* WHAT IS REQUIRED
Would you print every entry below exactly as written, omitting the images?

* DATA SHOWN
• • • • •
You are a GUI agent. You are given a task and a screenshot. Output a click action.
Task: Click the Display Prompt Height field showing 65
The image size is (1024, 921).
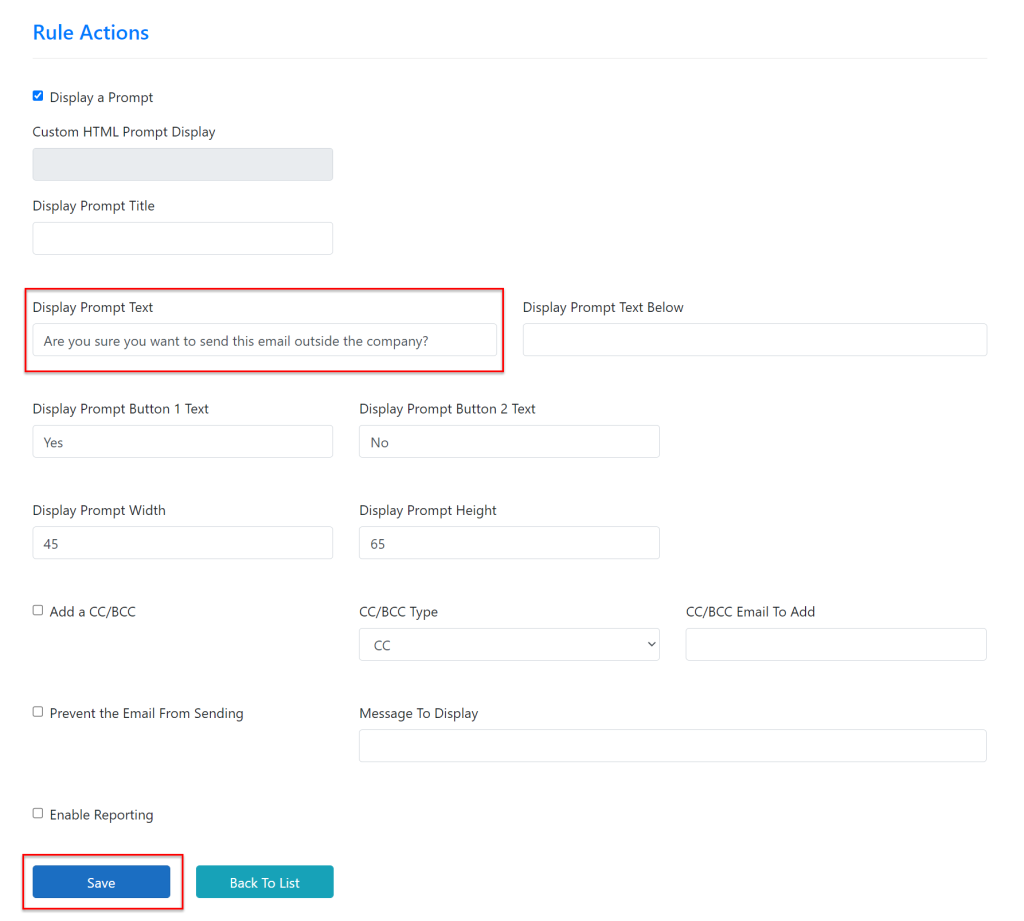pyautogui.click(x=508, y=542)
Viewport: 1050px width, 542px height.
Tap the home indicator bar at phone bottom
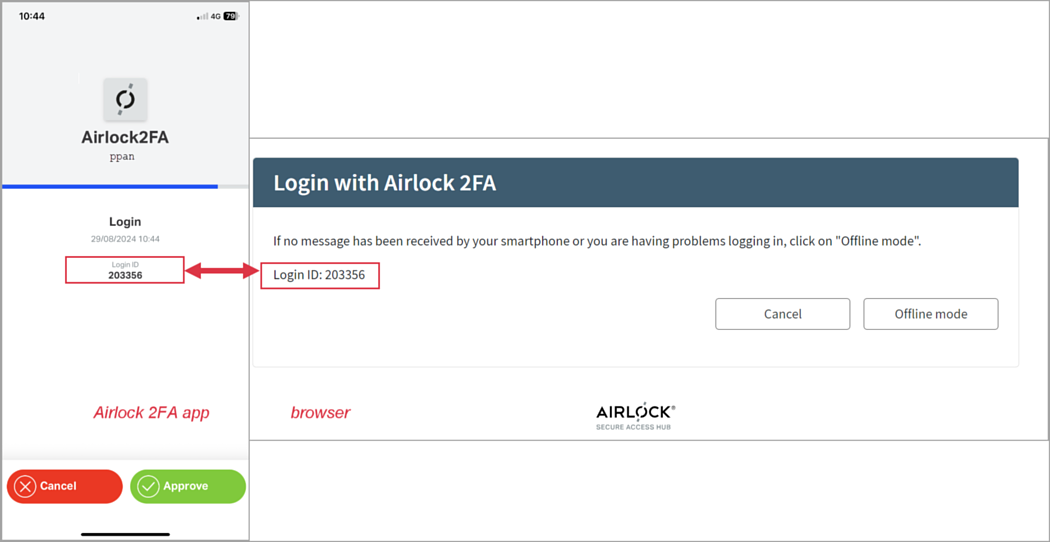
• • • • •
* THE ANSWER
You are a GUI agent. You are given a task and a screenshot. Output a click action.
Task: Click the Display Prompt Height field showing 65
The image size is (1024, 921).
pyautogui.click(x=508, y=542)
Viewport: 1050px width, 542px height.
Tap the home indicator bar at phone bottom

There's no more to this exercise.